Goal
Quote verbatim the lines of the item coordinate data, from the first line through the line that contains "Looking at the screenshot, I should pos(181,422).", with both ends included.

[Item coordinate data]
┌──

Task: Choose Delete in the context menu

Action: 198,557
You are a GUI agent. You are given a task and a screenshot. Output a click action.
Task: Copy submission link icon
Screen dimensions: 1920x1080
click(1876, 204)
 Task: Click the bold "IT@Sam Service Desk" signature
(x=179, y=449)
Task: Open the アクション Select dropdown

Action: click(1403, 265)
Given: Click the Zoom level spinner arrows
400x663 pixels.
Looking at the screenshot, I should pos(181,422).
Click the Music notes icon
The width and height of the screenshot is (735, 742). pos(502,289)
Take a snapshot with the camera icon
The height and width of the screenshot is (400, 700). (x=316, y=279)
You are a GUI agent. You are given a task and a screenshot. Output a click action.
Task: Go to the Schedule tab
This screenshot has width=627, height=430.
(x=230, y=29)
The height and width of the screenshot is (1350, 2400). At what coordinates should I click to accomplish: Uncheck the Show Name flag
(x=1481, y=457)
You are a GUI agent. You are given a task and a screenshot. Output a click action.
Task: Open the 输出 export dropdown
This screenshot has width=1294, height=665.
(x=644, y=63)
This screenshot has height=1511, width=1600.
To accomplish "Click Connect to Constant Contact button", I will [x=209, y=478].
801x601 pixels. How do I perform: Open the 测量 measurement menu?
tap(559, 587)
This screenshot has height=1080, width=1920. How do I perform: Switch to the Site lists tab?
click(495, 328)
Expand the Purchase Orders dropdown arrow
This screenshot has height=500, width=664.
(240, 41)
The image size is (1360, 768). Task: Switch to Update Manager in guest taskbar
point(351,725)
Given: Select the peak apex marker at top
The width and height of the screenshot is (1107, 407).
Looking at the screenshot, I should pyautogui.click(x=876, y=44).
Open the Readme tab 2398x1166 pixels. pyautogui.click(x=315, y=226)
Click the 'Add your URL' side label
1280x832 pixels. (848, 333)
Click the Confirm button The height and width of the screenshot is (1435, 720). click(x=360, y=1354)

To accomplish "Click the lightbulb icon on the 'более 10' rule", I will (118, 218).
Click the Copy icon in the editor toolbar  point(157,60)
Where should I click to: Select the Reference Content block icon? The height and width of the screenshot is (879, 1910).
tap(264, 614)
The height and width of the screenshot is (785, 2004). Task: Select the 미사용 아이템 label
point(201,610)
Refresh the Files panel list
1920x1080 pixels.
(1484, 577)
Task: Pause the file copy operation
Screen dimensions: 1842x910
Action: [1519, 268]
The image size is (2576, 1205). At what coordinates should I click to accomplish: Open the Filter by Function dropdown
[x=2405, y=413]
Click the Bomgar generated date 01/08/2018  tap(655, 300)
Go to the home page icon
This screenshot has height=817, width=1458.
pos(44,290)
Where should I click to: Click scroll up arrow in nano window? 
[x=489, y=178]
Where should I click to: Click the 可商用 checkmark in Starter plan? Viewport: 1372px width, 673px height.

└──

Task answer
Task: Choose Delete in the context menu

Action: 198,557
You are a GUI agent. You are given a task and a screenshot. Output a click action.
Task: Copy submission link icon
Screen dimensions: 1920x1080
click(1876, 204)
 Task: Click the bold "IT@Sam Service Desk" signature
(x=179, y=449)
Task: Open the アクション Select dropdown

Action: click(1403, 265)
Given: Click the Zoom level spinner arrows
400x663 pixels.
Looking at the screenshot, I should pos(181,422).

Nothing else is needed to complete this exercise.